━━━━━ Data in this exercise
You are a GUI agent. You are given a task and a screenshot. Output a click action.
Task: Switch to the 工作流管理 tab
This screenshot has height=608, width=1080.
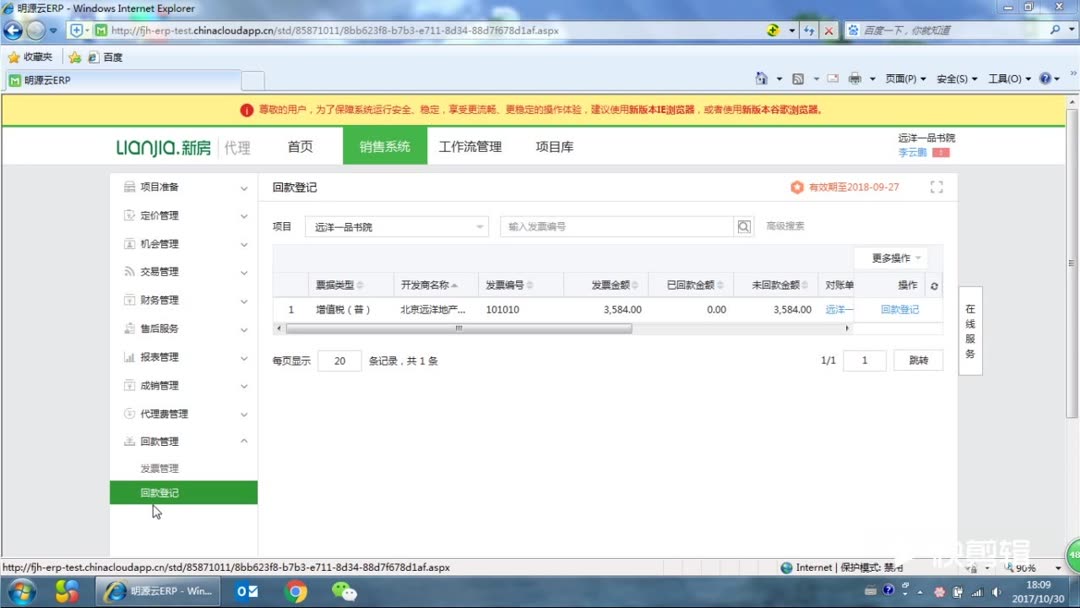pyautogui.click(x=470, y=146)
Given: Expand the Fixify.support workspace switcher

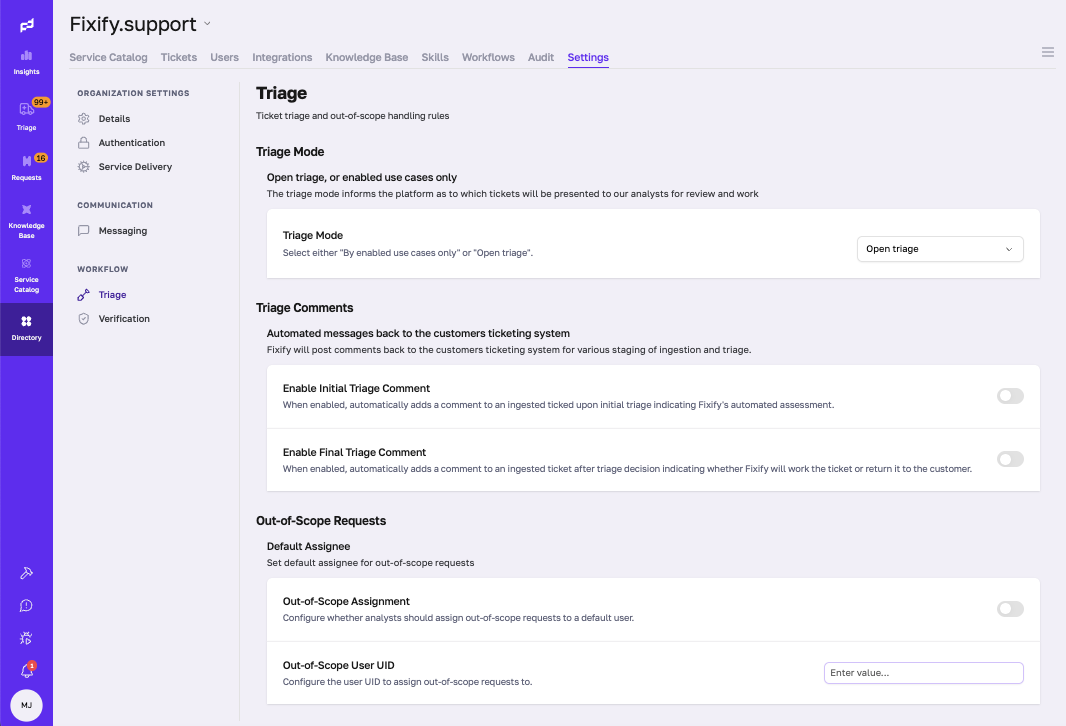Looking at the screenshot, I should (208, 23).
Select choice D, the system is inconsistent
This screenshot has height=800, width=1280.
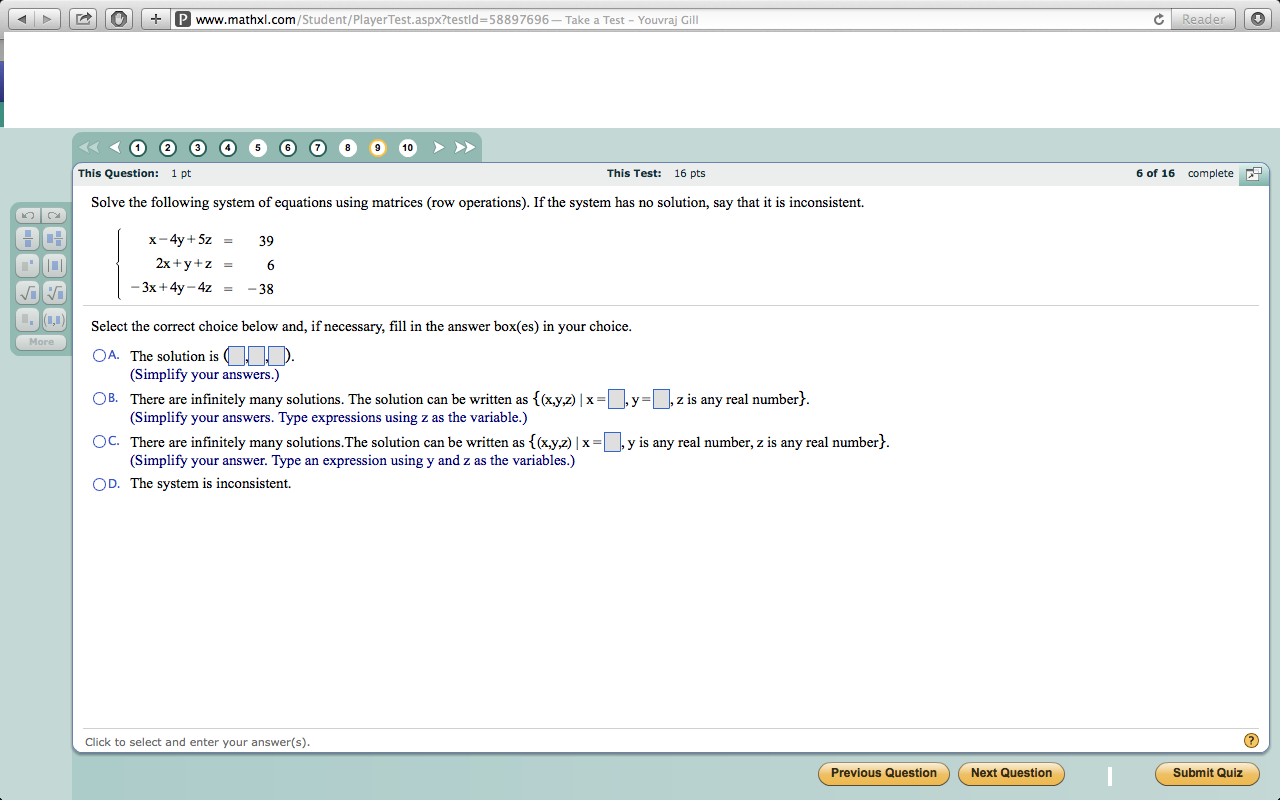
━━━━━━━━━━
- **Exercise**: Select each line in the records above that contains the word "height".

- **Written response**:
This screenshot has height=608, width=1080.
This screenshot has height=800, width=1280.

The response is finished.